### REQUIREMENT
Reproduce word for word the lines of the records from the line that contains "Viewport: 800px width, 600px height." up to and including the line that contains "pyautogui.click(x=625, y=144)", omitting the pictures from the answer.

### SUPPLIED ENTRIES
BEGIN

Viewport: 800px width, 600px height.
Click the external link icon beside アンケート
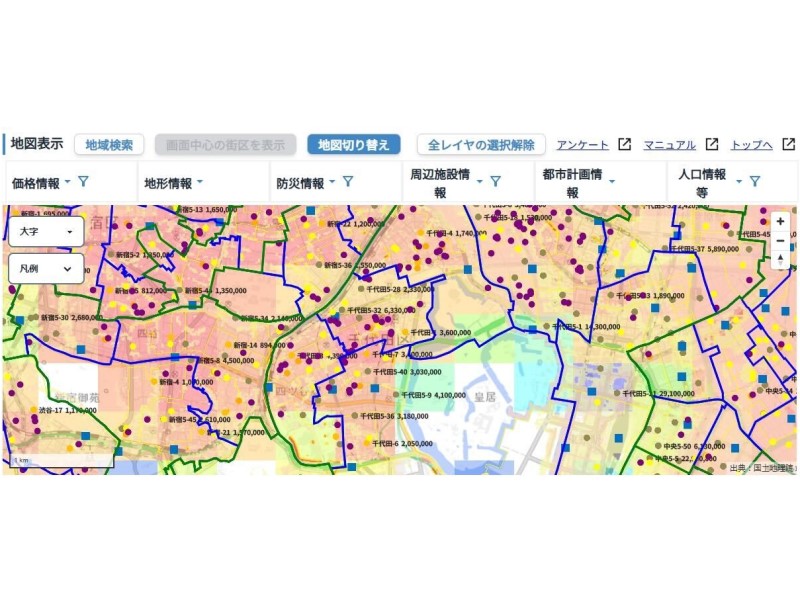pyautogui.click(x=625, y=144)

END
BEGIN

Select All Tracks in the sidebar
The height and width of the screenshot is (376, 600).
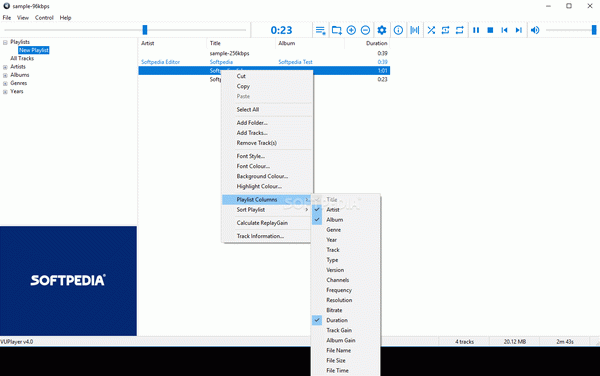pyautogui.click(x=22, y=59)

END

### ANSWER TO THIS PROBLEM
Viewport: 800px width, 600px height.
Click the external link icon beside アンケート
pyautogui.click(x=625, y=144)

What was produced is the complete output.